11.15 A Rule-Based Natural Language Processing Pipeline for Anesthesia Classification from EHR Notes

A. J. Nastasi1, S. Bozkurt1, M. Manjrekar1, C. Curtin3,5, T. Hernandez-Boussard1,2,3,4  1Stanford University,Center For Biomedical Informatics Research,Palo Alto, CA, USA 2Stanford University,Department Of Biomedical Data Science,Palo Alto, CA, USA 3Stanford University,Department Of Surgery,Palo Alto, CA, USA 4Stanford University,Department Of Medicine,Palo Alto, CA, USA 5VA Palo Alto Healthcare Systems,Department Of Surgery,Palo Alto, CA, USA

Introduction:
Given that different types of anesthesia vary by physiologic mechanism, they have different associations with outcomes like postoperative pain and delirium. Despite this, in clinical practice, many are choosing anesthesia based on personal preference or simply what is available rather than considering the effects on important surgical outcomes, as strong evidence and clear guidelines are lacking, which indicates a strong need for further research as to the best anesthesia type in a particular clinical situation.
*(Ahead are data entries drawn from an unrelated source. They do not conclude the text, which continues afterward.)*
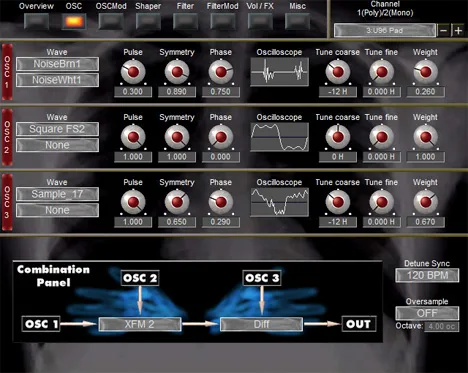The width and height of the screenshot is (468, 373).
Task: Open the Overview page
Action: pyautogui.click(x=37, y=21)
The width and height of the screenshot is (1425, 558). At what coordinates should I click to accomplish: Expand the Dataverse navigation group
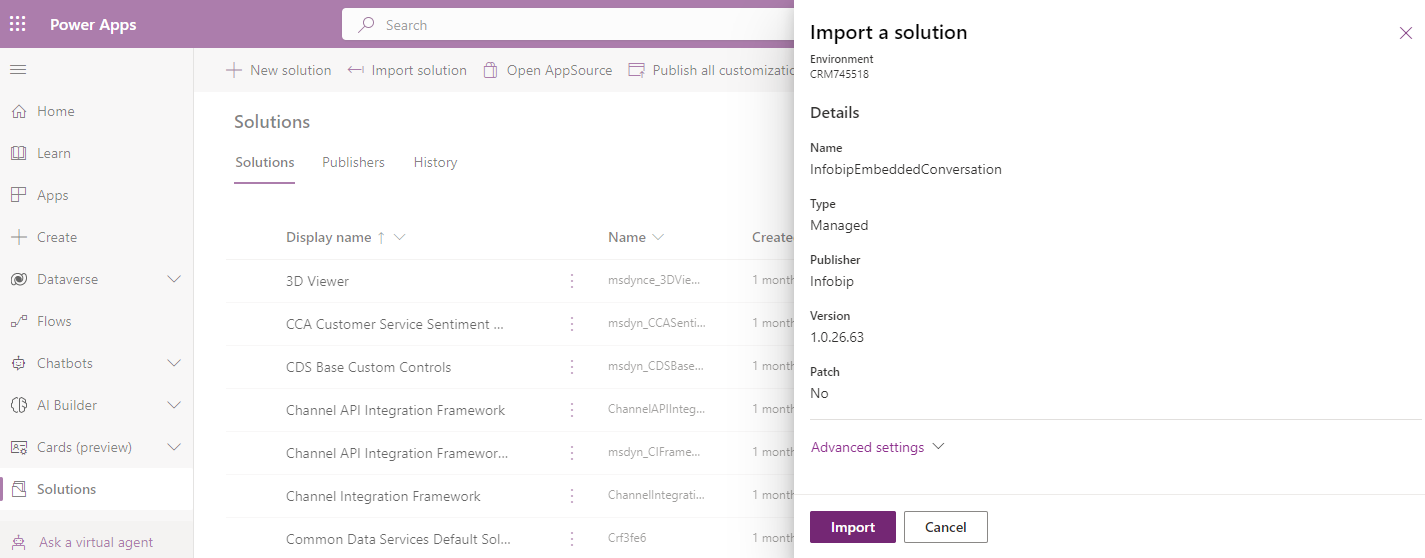[x=174, y=279]
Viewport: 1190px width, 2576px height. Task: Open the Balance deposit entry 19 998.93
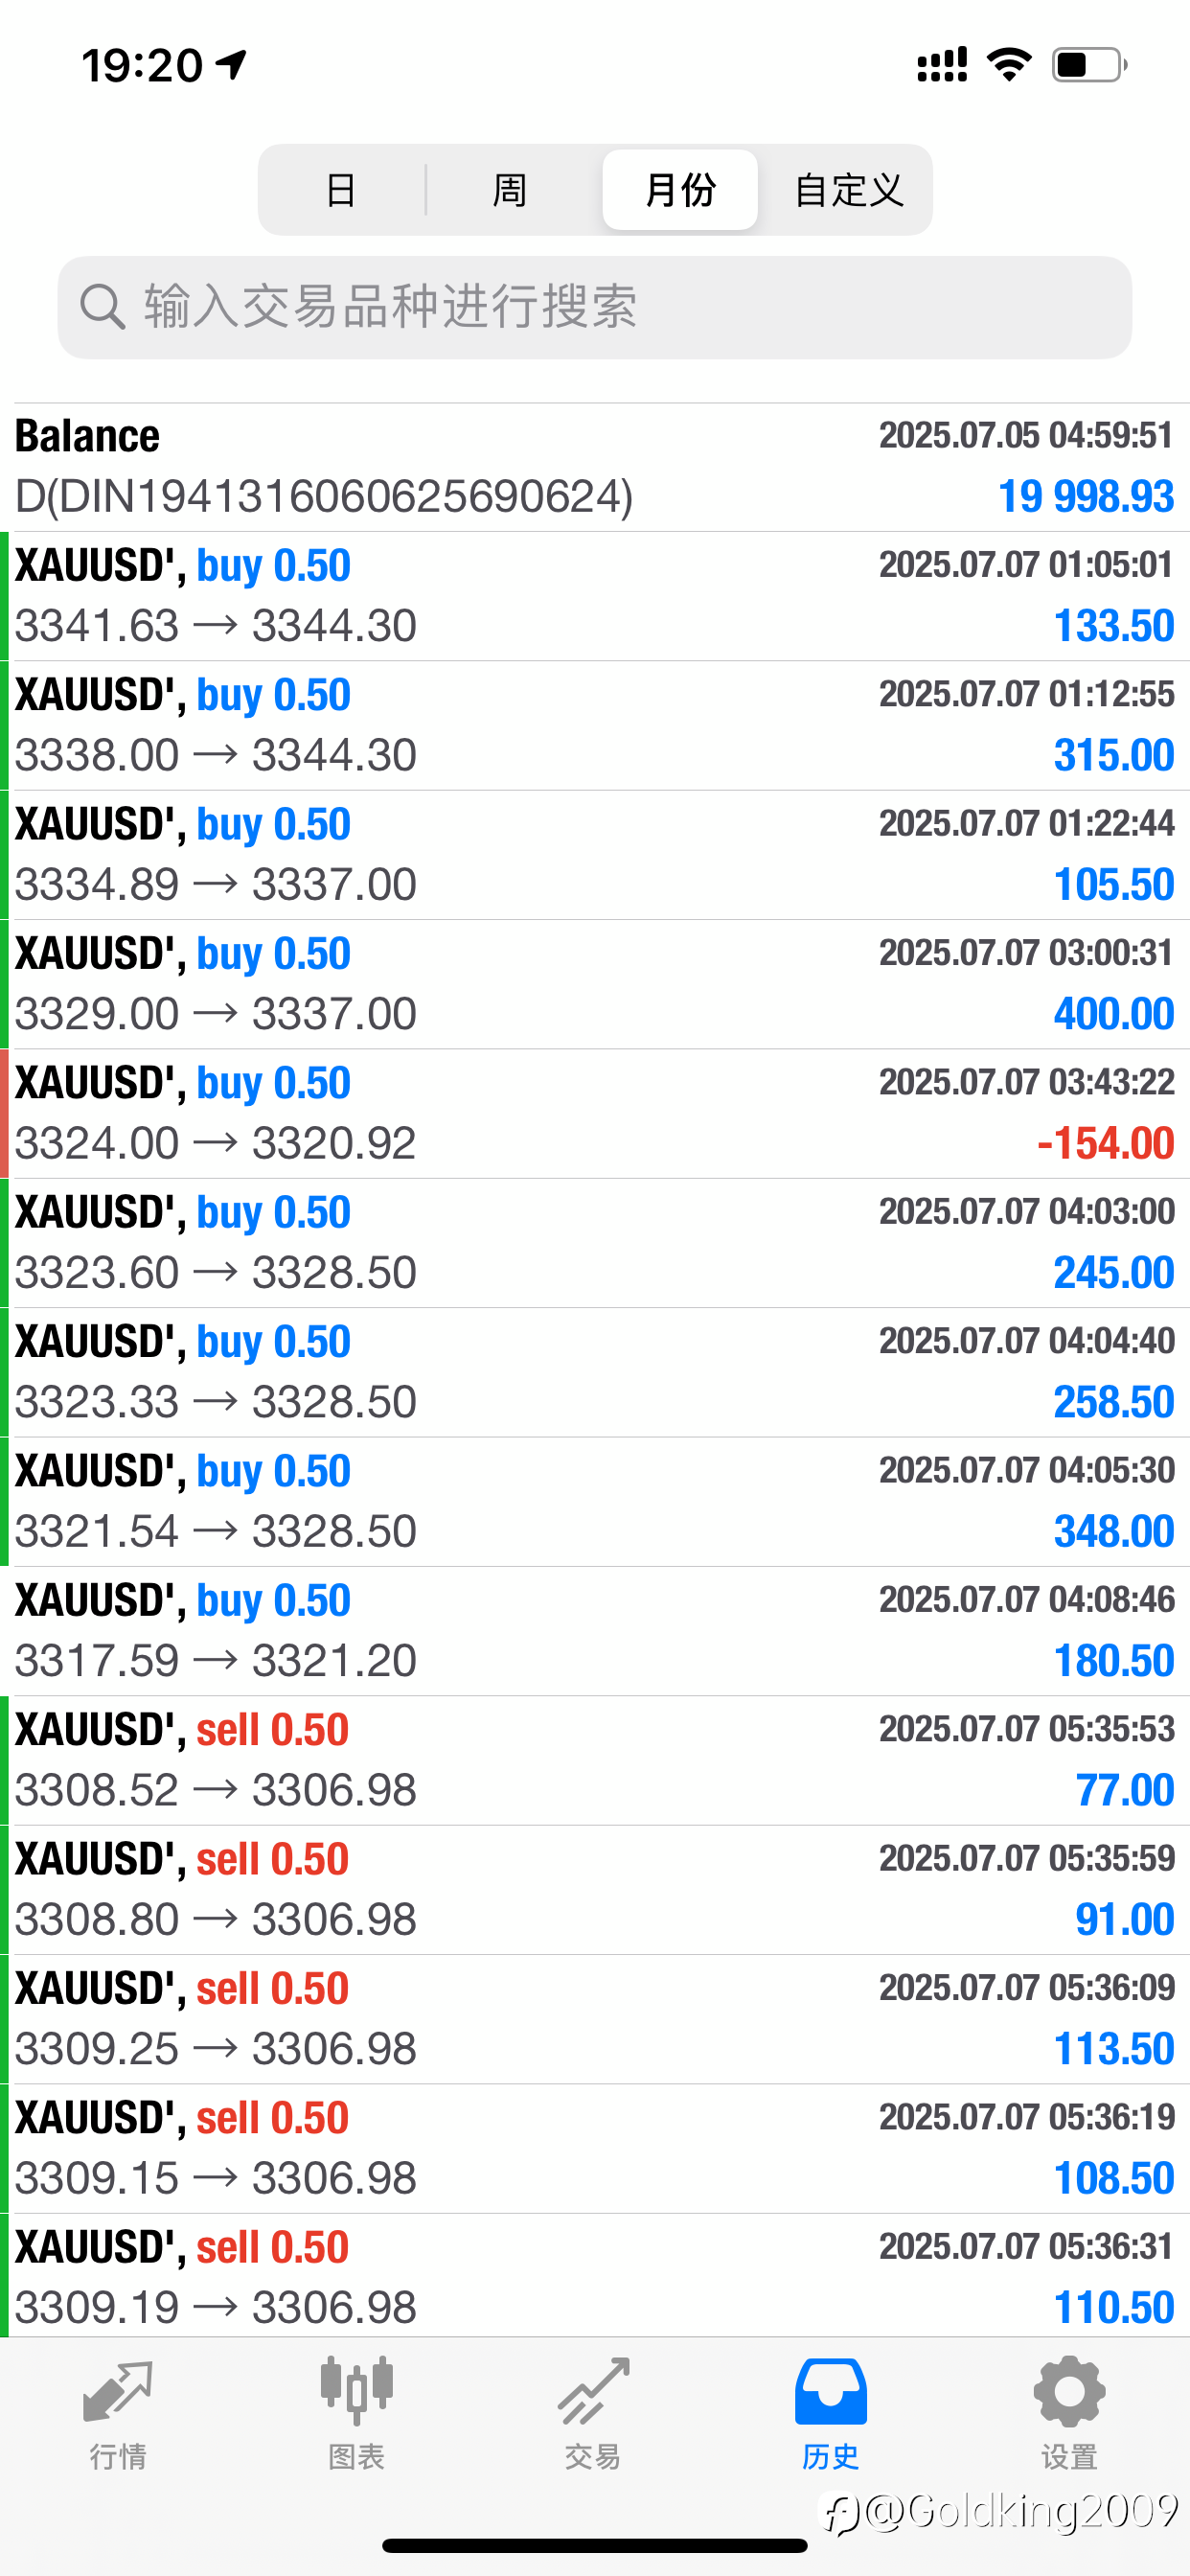pos(595,467)
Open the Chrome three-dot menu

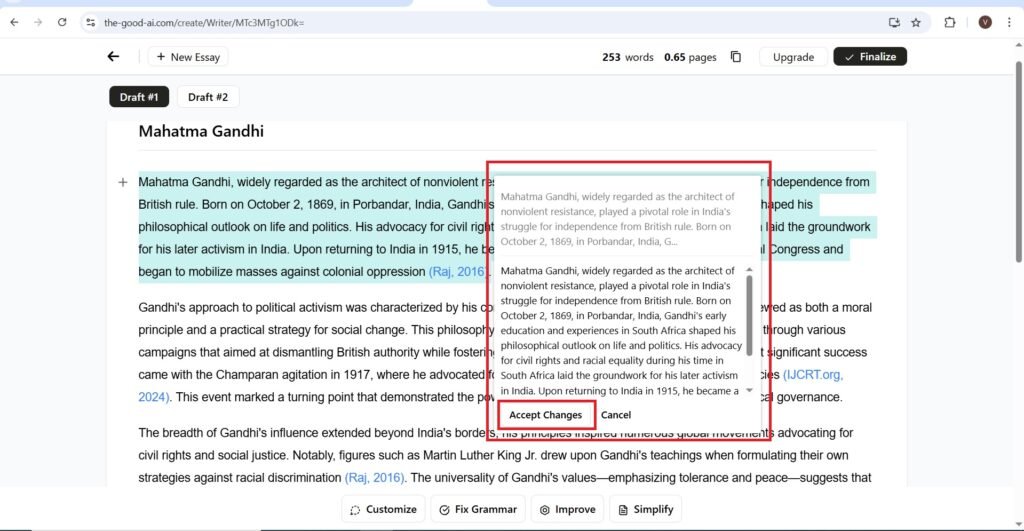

However, given that there are no structured codes associated with anesthesia types, leveraging the immense amount of data in electronic health records (EHRs) to study the impact and outcomes associated with an anesthesia type typically requires time-consuming manual chart review, limiting our ability to study and understand the effects of anesthesia type on post-operative outcomes. To address this methodologic challenge, we hypothesized that a simple, rule-based natural language processing (NLP) pipeline could automatically classify the anesthesia used for a surgery using only free text from EHR notes.

Methods:
A rule-based NLP pipeline was developed in Python 3.6 to determine types of anesthesia (general, regional, local) using a clinical note associated with an operation. The pipeline first pre-processed (lowercasing, removing punctuations, etc.) the operative notes. Then, to extract the context of interest of the report, text between the anesthesia type header and the next header was extracted, if present. If not, other parts of the report were included by checking for the presence of other headers, sentence delimiters, and “anesthesia” itself. For classification, extracted contexts were matched via dictionary mapping with target terms (e.g., “GET”) and their relevant anesthesia type (e.g., general anesthesia) based on a versatile lexicon built with clinical and domain knowledge. The pipeline was first tested on a sample of 100 post-operative notes from EHRs at an academic medical center, annotated by a clinician. The classifier was then improved and re-assessed for several iterations until satisfactory performance was achieved with accuracy metrics including recall, precision, and F1 score.

Results:
On the 100 annotated validation notes, the classifier perfectly classified regional anesthesia and nearly perfectly classified general anesthesia with F1 scores of 1 and 0.99, respectively (Table). Local anesthesia was classified with a recall, precision, and F1 score of 0.89, 0.93, and 0.91, respectively. Overall, the classifier had a recall, precision, and F1 score of 0.96, 0.98, and 0.97, respectively.

Conclusion:
Our rule-based NLP classifier successfully classified unstructured free text of clinical EHR notes by type of anesthesia administered, allowing for the efficient study of the effect of anesthesia types and combinations on post-operative outcomes as well as the development of evidence-based anesthesia guidelines.